- Exercise tasks -
1/ In the letter on proportional representation, substitute "publication" for "newspaper" in the passage from "The following is" to "the working class.", and give that passage back with the change made.
2/ According to the letter on proportional representation, why is the single transferable vote the fairest form of proportional representation? Answer in one to three sentences.

** Begin Text segment **

The following is a letter Steve Wallis submitted to the Weekly Worker, the
newspaper of the Communist Party of Great Britain (CPGB: www.cpgb.org.uk), for
publication in the 2 July issue. The letter this responds to was a reply to an
article in favour of proportional representation by the CPGB’s Mike Macnair,
which appeared in the 4 June issue.

John Robinson ("Kill them", Letters, 25 June) said that Lenin argued that "the
fundamental principles of communism" are "soviet power and the dictatorship of
the proletariat", with the latter phrase meaning rule just by the working class.
Lenin did indeed call for "all power to the soviets" when he returned from exile
to Russia in 1917 contradicting the position of his party (the Bolsheviks) in
calling for a Constituent Assembly, and he played a key role in persuading the
party to abolish the Assembly after they lost the elections to it following the
October revolution. Rather than basing our positions on what Lenin said, after
which there have been 90 years of world capitalism, surely it is time to
reassess, and it is good that the CPGB is doing that and has adopted something I
have been plugging for a while, including in letters to this paper -
proportional representation (PR).

The CPGB is not the only Marxist party to adopt PR - two Socialist Party
editorials (The Socialist, 14 May and 28 May) and the Socialist Workers Party's
(SWP's) Alex Callinicos (Socialist Worker, 6 June) have done so, and I have
heard that the Morning Star's Communist Party of Britain supports the single
transferable vote (STV) form of PR.

STV is the fairest form of PR because it avoids the need for tactical voting and
allows voters to choose between candidates of the same party rather than giving
enormous power to party machines (in constructing party lists for the recent
European elections for example). STV is used in the Republic of Ireland, and
transfers enabled the Socialist Party's Joe Higgins to win one of the three
Dublin Euro seats; the same system enabled that party and the People Before
Profit Alliance (involving the SWP) to win some council seats on the same day.

** End Text segment **
** Begin Data entries **

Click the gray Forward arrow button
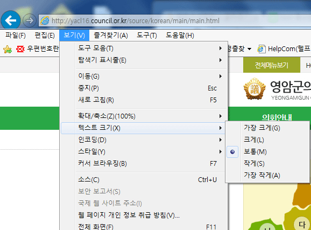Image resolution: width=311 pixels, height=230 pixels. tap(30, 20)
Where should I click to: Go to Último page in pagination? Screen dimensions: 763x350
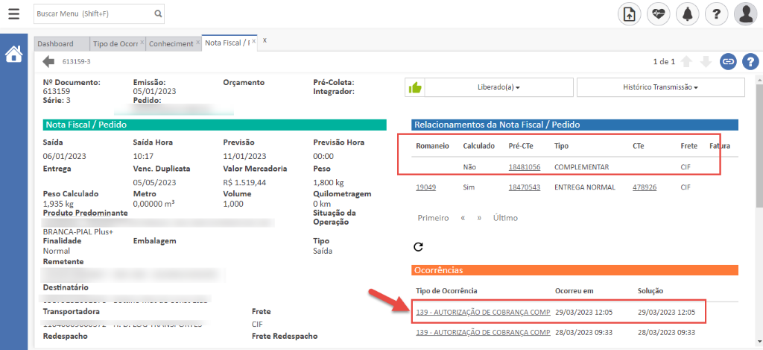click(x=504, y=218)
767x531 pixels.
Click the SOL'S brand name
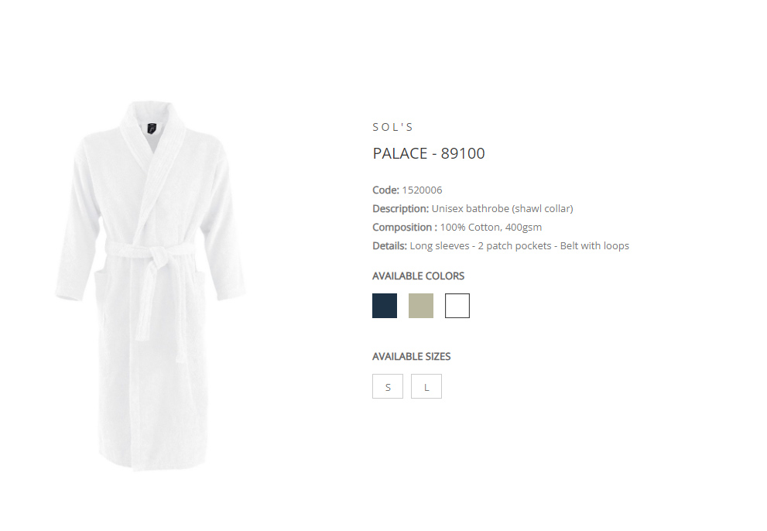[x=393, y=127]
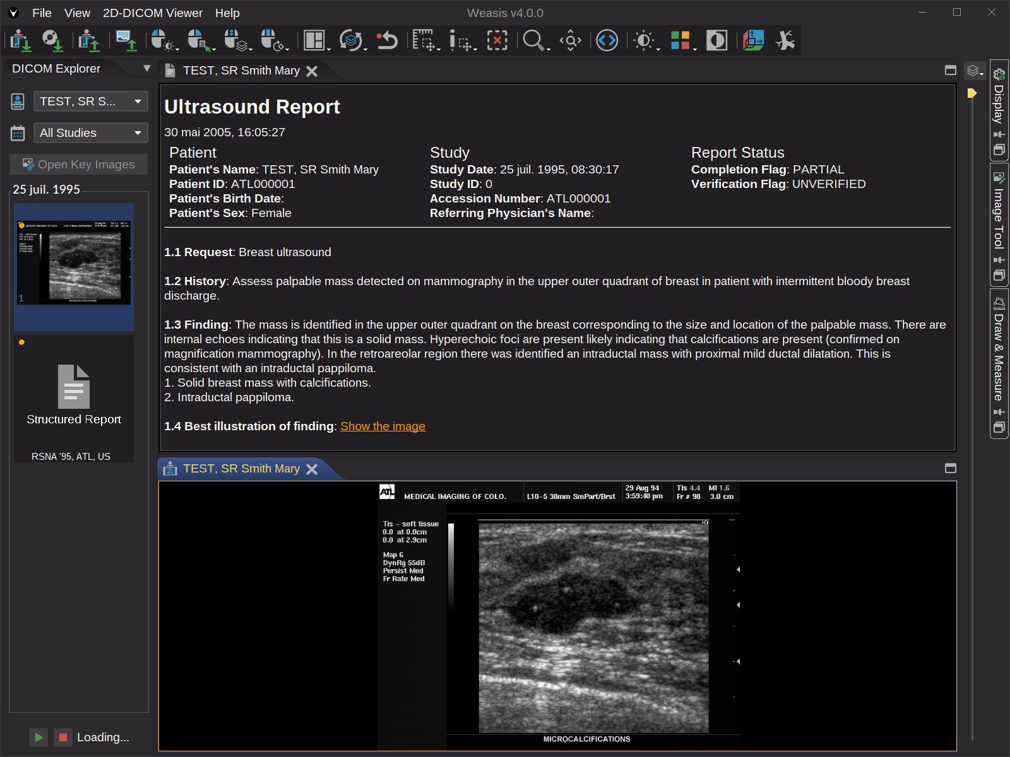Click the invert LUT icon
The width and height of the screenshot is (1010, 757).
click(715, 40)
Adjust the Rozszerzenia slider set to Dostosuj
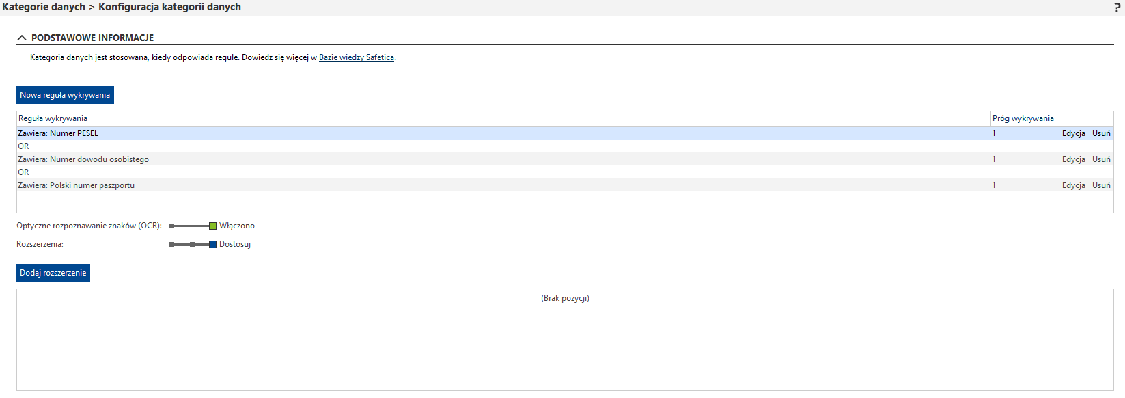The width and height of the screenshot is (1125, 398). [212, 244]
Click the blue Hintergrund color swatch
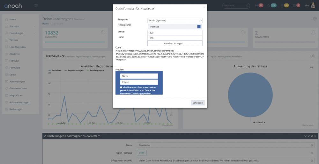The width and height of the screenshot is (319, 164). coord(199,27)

** End Data entries **

- Expected answers -
1/
The following is a letter Steve Wallis submitted to the Weekly Worker, the
publication of the Communist Party of Great Britain (CPGB: www.cpgb.org.uk), for
publication in the 2 July issue. The letter this responds to was a reply to an
article in favour of proportional representation by the CPGB’s Mike Macnair,
which appeared in the 4 June issue.

John Robinson ("Kill them", Letters, 25 June) said that Lenin argued that "the
fundamental principles of communism" are "soviet power and the dictatorship of
the proletariat", with the latter phrase meaning rule just by the working class.

2/ The single transferable vote avoids the need for tactical voting. It also lets voters choose between candidates of the same party rather than giving enormous power to party machines, as happens when parties construct lists.